Datensatzauszüge:
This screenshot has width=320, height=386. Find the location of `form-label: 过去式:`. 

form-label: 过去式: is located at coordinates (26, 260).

...

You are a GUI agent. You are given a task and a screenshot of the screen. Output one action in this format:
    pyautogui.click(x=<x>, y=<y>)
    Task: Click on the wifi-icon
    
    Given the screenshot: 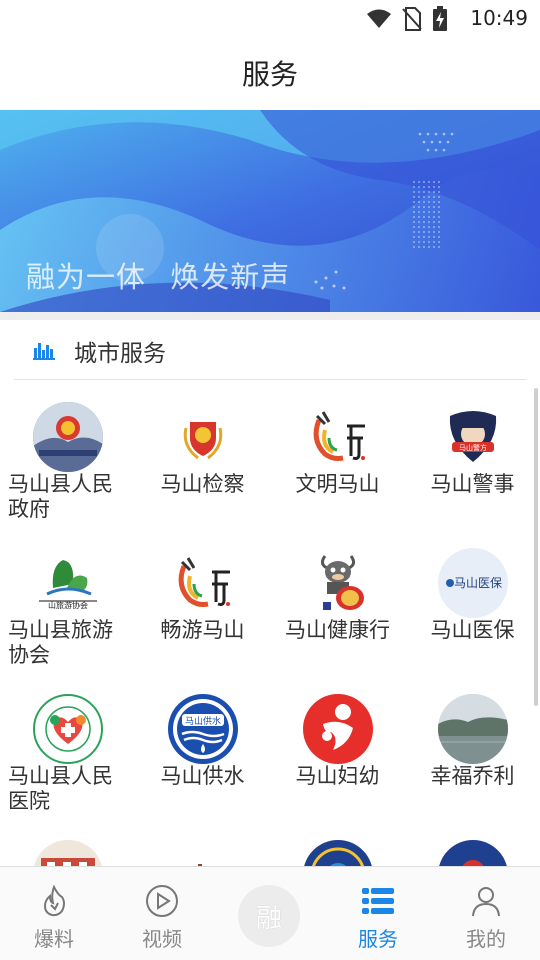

Aufgabe: Schreib die Zeilen von der Zeile mit „This screenshot has“ bis zur Zeile mit „form-label: 过去式: is“ neu und benenne darin „location“ in „position“ um. Alles Übrige bleibt unverändert.

Antwort:
This screenshot has width=320, height=386. Find the position of `form-label: 过去式:`. 

form-label: 过去式: is located at coordinates (26, 260).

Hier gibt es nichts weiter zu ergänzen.